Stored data
=-=-=-=-=
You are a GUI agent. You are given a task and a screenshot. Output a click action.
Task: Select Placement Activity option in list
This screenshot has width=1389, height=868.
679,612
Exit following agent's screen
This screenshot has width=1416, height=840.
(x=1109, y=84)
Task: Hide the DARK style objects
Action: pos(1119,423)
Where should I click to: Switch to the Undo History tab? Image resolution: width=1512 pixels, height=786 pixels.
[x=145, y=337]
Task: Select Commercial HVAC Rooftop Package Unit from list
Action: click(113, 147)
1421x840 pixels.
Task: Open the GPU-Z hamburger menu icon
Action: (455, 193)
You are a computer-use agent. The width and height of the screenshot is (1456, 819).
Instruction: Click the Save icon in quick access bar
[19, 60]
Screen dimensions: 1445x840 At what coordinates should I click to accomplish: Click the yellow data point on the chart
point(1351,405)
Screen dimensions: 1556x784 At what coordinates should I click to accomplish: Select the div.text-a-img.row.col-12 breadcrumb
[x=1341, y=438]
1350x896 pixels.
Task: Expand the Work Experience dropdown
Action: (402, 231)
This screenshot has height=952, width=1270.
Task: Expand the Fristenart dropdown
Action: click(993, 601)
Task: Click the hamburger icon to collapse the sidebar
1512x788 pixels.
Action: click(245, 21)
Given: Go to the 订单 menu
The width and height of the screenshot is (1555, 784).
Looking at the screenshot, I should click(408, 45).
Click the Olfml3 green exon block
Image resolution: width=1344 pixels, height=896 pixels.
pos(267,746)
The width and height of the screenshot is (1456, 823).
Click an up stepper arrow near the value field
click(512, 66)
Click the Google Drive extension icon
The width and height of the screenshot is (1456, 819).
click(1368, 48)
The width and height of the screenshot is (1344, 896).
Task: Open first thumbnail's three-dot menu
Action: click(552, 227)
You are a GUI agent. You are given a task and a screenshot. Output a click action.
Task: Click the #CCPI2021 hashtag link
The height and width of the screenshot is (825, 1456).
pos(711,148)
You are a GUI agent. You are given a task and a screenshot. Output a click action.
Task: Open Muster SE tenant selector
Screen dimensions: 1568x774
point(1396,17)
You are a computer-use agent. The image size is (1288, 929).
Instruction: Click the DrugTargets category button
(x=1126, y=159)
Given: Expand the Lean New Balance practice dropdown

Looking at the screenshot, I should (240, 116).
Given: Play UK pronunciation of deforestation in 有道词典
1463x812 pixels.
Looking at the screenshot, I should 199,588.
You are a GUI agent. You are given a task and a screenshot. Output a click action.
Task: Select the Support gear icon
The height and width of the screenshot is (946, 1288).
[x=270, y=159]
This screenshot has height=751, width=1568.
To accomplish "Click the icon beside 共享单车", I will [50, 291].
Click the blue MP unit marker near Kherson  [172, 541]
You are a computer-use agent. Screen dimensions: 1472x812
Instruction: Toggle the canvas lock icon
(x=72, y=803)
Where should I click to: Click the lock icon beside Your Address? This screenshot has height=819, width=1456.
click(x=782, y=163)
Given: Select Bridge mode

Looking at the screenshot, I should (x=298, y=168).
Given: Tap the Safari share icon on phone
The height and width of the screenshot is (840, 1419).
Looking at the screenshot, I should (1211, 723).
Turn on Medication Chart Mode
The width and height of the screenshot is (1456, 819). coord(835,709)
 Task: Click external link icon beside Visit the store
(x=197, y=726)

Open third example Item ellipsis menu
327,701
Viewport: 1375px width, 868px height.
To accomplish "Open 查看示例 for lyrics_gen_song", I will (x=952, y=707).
=-=-=-=-=
Exercise instructions: Transcribe, exactly and without additions, the lines of the records above, beginning with the line that contains "The height and width of the screenshot is (825, 1456)." and ending with the line that contains "You are a computer-use agent. The image", both included.

Response:
The height and width of the screenshot is (825, 1456).
pos(711,148)
You are a GUI agent. You are given a task and a screenshot. Output a click action.
Task: Open Muster SE tenant selector
Screen dimensions: 1568x774
point(1396,17)
You are a computer-use agent. The image size is (1288, 929).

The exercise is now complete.